Very closely are noble issues bound up with material ones. Nothing could be more grossly material than the refusal to pay taxes, and the honest historian who comes to examine these occasional epic refusals will find often that the tax was reasonable and the refusal, on material grounds, absurd. Yet the refusal to pay taxes is one of the sacraments of history, the outward and visible sign of the inward and spiritual grace, the symbol of a resurgent spirit among an oppressed people, the assertion of the rights of man, the voice of liberty defying the dictates of authority.

William the Silent: William of Nassau, Prince of Orange, 1533-1584 by C.V. Wedgwood

16 thoughts on “Taxed Enough Already”

  1. Lesson of History #1. Never levy a tax unless you are willing AND ABLE to do whatever is required to collect. Failure to collect makes you look weak and replaceable.

  2. I suspect that there are a couple of reasons that taxes so frequently end up being the trigger point. By that point, in many cases the legitimacy of the entire governmental structure has already been called into question by other events. Taxes mark out an in-group [those collecting the taxes] and an out-group [those paying the taxes]. And that division is emphasized at every due date. And the collection of taxes is implicitly backed the threat of deadly force.
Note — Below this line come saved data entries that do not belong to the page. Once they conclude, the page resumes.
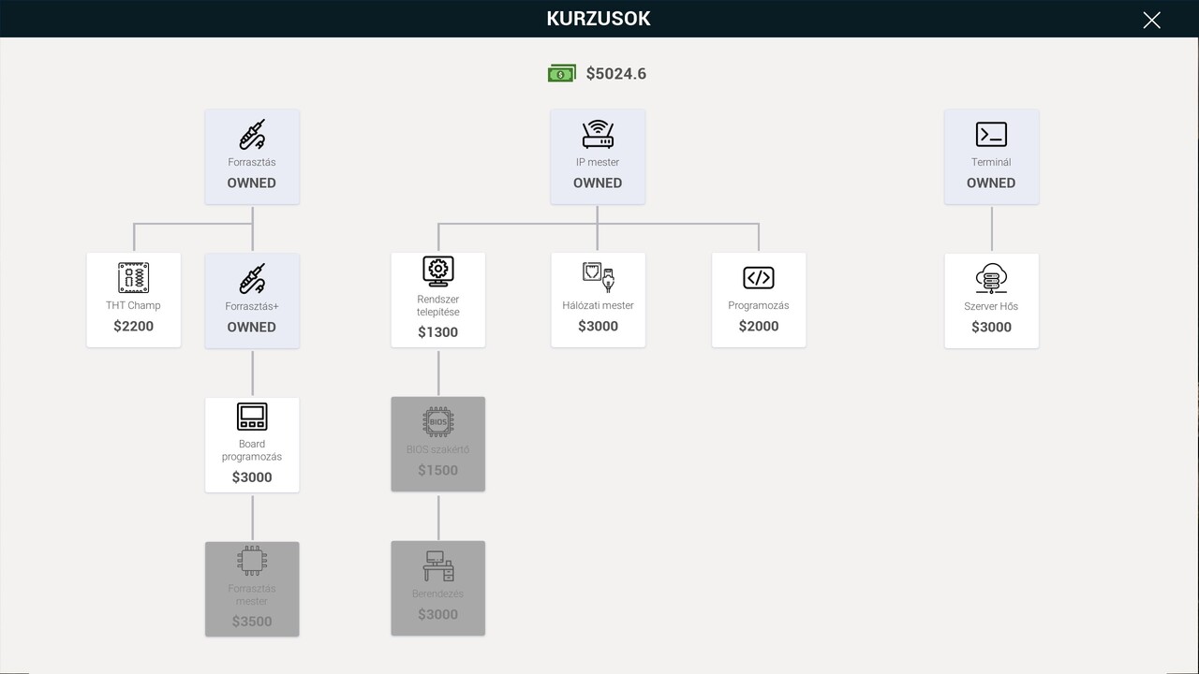The width and height of the screenshot is (1199, 674).
Task: Click the Forrasztás soldering iron icon
Action: click(x=252, y=135)
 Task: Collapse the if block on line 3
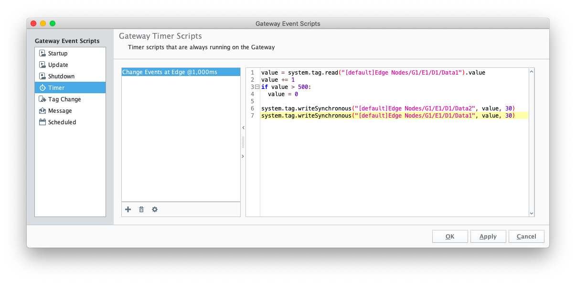coord(257,87)
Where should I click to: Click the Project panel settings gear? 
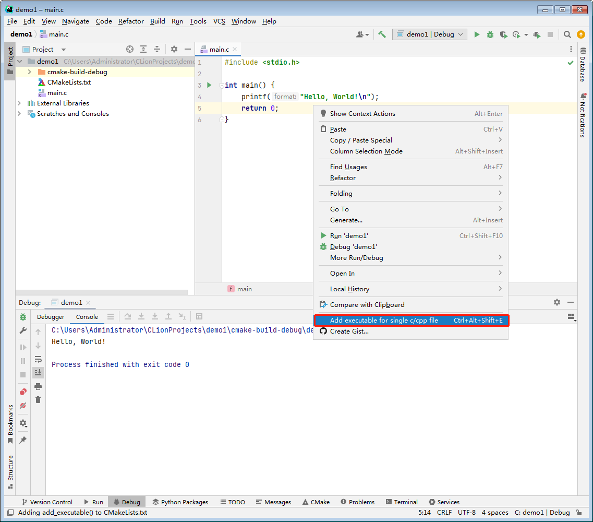(x=174, y=49)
    A lot of people, in any country or culture, do not react well to threats.

    And acceptance of a new taxation carries with it the implicit acceptance of any further levels of taxation, under the same threat, by a group that is already not considered to have the rightful [legal and perceived “rightness” are not the same thing] power to do so. That sticks in many a craw.
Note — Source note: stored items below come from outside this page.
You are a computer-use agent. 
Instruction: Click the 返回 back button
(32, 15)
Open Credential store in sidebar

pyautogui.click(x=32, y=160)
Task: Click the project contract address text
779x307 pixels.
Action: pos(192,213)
    So the tea goes into the harbor, or whatever other gesture ends up being the trigger for general unpleasantness. I will leave it to others to decide of any of that applies to today’s situation; especially in view of Chief Justice Roberts’ ruling that the Bill of Rights can be violated by the government at will so long as they do so in the guise of a tax.

    Subotai Bahadur

  3. James Stewart, Earl of Moray, illegitimate son of James V of Scotland, half-brother of Mary, Queen of Scots, and regent for the infant James VI (later James I of England) was shot and killed by James Hamilton of Bothwellhaugh and Woodhouselee on January 23, 1570. Hamilton shot Stewart “through a tirleis window (shuttered), from a stair whereupon were hunge sheets to drie, but in truthe, to hide the smooke, and make the place the lesse suspected” with a rifled “carbine of 3 feet 5 inches (104 cm) length and a hexagonal bore barrel of 2 feet 5 inches (74 cm) length”. Hamilton had a horse waiting and fled, ultimately escaping to France.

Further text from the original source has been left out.